Someone left me a voicemail the other day.
He deemed my column a drag, a knock on our fair state. I think I know what he meant, basically. The only other thing I remember was, “If you hate West Virginia so much, why don’t you leave?”
My column dealt with the stridently liberal denizens of Portland, Oregon, and how we might do well to emulate them in certain, very specific ways. They are pure nuts in others.
I don’t hate West Virginia. Or Charleston. There is a comfort and a proud identity that comes from being here. You belong to a club if you live here, no matter how many people are leaving it and how few are trying to join. There is an odd bonding agent at work when you’ve been part of collective verbal abuse your entire life.
So, in honor of my favorite holiday, let me tell you why I’m thankful for the only place I’ve ever lived.
- Lack of pretension. Only a few of us have any real money, so there is little need to posture or preen. Another place might be too prosperous to be interesting. It’d be nice to have a nice suburban home outside a big city — maybe — but it all seems so white-bread boring. Falling in line with conformity. Joining this and that to fit in. West Virginians don’t do that.
- No one to impress. Exceedingly normal people with money don’t get me, nor I them. They bore me. They’re afraid of saying the wrong thing. I love to watch good acting but only on stage or screen.
- Shared inferiority. Deep down, many of us were raised poor or close to it, or from difficult family backgrounds. We carry some shame, although no one likes to talk about it. It’s not all innate. It comes from the daily, monthly, year-by-year, incessant message reminding us we are poor, isolated, irrelevant and undereducated. It’s a vicious cycle. The more you hear, the more you believe. Yet we go on.
- Mountains. I never know how much these hills mean to me until the rare occasion I’m somewhere else. In Indiana several years ago, I felt like the roach I surprised in college when I got up to get a middle-of-the-night drink of water. Give me cover! It was all boring and flat, with nothing to block the light. And, to be honest, Southern Indiana can’t make fun of us much.

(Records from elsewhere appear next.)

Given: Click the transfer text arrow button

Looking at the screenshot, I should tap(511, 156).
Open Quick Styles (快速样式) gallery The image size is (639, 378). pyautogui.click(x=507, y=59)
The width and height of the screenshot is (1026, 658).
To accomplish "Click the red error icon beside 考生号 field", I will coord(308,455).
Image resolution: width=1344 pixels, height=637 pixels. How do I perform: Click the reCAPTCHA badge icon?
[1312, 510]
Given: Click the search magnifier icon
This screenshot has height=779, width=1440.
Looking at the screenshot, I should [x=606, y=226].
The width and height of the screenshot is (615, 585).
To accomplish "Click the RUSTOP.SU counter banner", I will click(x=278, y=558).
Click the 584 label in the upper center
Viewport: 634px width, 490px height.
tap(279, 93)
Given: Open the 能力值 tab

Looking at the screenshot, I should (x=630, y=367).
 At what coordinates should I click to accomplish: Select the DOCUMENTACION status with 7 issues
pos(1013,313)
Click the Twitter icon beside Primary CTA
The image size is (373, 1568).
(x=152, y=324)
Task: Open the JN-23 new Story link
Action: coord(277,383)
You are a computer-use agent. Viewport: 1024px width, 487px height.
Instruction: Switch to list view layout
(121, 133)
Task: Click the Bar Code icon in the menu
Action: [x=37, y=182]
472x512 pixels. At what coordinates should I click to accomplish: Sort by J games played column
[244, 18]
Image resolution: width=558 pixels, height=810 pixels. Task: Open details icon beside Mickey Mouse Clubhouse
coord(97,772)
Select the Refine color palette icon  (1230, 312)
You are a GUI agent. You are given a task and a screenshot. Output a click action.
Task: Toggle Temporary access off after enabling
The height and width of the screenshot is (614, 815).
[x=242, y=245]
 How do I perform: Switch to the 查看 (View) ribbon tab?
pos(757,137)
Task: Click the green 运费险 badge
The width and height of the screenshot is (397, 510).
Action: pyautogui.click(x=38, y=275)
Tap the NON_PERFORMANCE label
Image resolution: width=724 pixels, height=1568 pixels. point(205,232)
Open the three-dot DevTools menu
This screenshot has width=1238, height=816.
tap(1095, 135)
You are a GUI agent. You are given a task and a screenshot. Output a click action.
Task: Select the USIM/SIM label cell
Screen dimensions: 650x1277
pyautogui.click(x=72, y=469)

- Holding doors. That simple gesture makes me feel good. Heck, some West Virginians will do a long-distance door hold. They see you from 10 yards away and keep that sucker open. You’re obliged to break into a trot.
- Kindness. This occurs after we trust you. We assume you’re not like us, because ...
- who is? If we think you’re here because you like it and want to be, you’ll find a home.
- Lack of people. Yeah, I’m always pining for the days when folks swarmed on Capitol Street and packed Laidley Field, but if you’re going to make lemonade out of lemons, Charleston is handy these days.
It’s part of me, all the contradictions here. I can be kind or gruff; closed-minded, open-minded; trusting at times, suspicious at others; able to let things roll off me one day and upset me the next; and so on. If I could eliminate the negatives, I’m sure life might be a little smoother — same goes for our state.
So, Happy Thanksgiving, fellow West Virginians. Be thankful to God, or whoever you thank, that we have what we have.
We have cool towns, such as Hinton, which, unfortunately, has a pesky sinkhole at work. Wondrous nature. An economy showing signs of life, even if it is in other parts of the state.
So eat and have fun Thursday. It’s just another day, but they slip away at the same rate, whether you’re in the southern coalfields of West Virginia or the haughty environs of Greenwich, Connecticut.